Akademik Veri Yönetim Sistemi
Journal of Thermal Analysis and Calorimetry, 2025 (SCI-Expanded, Scopus)
Absorption cooling systems provide sustainable solutions to make renewable potential energy sources, such as solar energy or biomass energy, usable. These systems operate with eco-friendly working fluids and offer a significant reduction in electricity consumption compared to vapor compression cooling technologies. Absorption cooling systems are classified into single-effect, double-effect, and triple-effect types, with triple-effect systems achieving the highest efficiency. Furthermore, in addition to these three groups, half-effect and quadruple-effect systems, which have been relatively less explored in the literature, have also been designed. However, the increased thermodynamic complexity and the larger number of components in triple-effect systems pose significant technical and economic challenges.
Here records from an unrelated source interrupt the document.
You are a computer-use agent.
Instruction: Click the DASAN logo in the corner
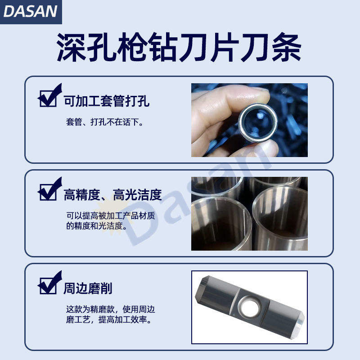[x=31, y=12]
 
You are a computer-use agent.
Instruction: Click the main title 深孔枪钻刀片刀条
[x=179, y=47]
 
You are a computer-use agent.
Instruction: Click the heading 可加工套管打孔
[x=107, y=101]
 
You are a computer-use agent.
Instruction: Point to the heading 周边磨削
[x=88, y=288]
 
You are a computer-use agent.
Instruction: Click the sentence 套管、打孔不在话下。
[x=105, y=122]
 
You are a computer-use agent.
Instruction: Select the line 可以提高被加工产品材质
[x=111, y=216]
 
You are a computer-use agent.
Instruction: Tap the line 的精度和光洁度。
[x=97, y=226]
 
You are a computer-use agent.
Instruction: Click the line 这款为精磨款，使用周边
[x=111, y=309]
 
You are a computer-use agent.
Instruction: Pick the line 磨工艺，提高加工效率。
[x=109, y=320]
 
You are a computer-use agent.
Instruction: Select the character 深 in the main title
[x=72, y=47]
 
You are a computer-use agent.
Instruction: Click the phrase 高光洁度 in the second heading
[x=137, y=195]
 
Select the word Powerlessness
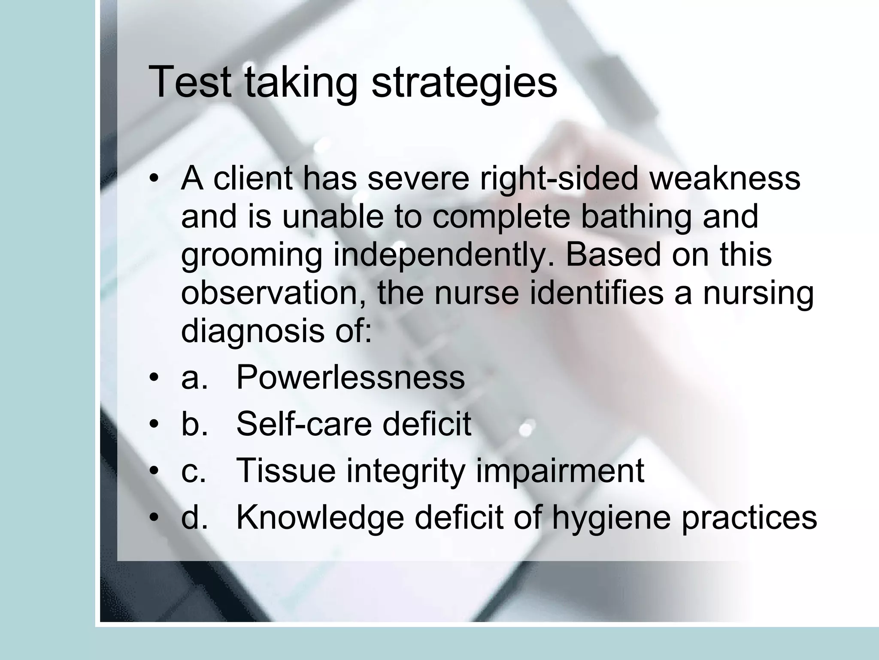[x=350, y=377]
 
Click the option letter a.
[x=194, y=377]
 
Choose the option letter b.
[x=194, y=424]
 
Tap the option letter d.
[x=194, y=516]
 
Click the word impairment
[x=560, y=470]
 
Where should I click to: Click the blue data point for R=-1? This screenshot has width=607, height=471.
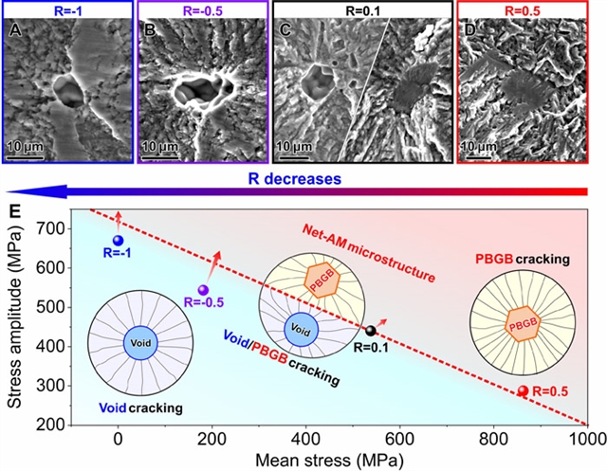(118, 242)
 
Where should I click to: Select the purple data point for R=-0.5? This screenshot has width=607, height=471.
(202, 290)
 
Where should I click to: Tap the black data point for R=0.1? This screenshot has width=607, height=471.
(371, 331)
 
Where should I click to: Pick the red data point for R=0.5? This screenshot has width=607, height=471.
(523, 390)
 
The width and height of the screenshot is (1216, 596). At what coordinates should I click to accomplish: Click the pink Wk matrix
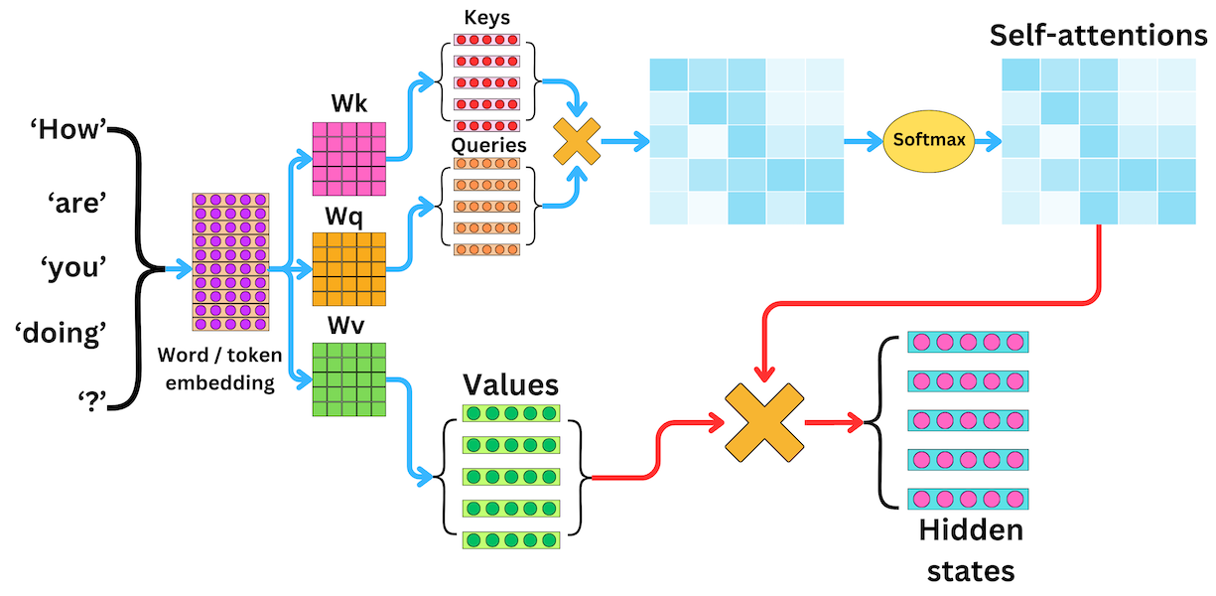(x=349, y=159)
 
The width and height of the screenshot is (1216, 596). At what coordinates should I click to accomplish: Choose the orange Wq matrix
(x=349, y=268)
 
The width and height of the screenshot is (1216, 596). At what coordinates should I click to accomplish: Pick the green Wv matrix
(x=349, y=378)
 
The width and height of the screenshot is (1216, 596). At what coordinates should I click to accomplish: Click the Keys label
(x=486, y=19)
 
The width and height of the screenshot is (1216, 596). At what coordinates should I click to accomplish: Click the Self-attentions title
(x=1098, y=36)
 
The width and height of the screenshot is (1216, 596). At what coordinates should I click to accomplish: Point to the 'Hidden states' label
(x=971, y=550)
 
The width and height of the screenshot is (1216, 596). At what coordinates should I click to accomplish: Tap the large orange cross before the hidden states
(x=764, y=422)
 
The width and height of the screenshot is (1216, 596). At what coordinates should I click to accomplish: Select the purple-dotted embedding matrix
(x=231, y=262)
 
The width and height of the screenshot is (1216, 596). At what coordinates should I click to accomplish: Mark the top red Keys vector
(x=486, y=41)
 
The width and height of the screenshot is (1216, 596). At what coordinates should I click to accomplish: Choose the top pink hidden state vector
(x=969, y=342)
This review systematically categorizes research on triple-effect absorption cooling systems into five key areas: studies on specific configurations, comparative analyses, investigations of different configurations, hybrid systems integrating other thermodynamic cycles, and experimental/commercial developments. The analysis highlights emerging trends, such as the integration of triple-effect systems with hybrid cycles (e.g., organic Rankine and Kalina cycles) to enhance energy efficiency, and identifies gaps in experimental validation and commercial deployment. By addressing these challenges and opportunities, this paper underscores the potential of triple-effect absorption systems to expand their role in high-efficiency cooling applications, particularly when combined with renewable and waste heat energy sources. Future research directions are suggested to promote broader adoption and commercialization of these systems.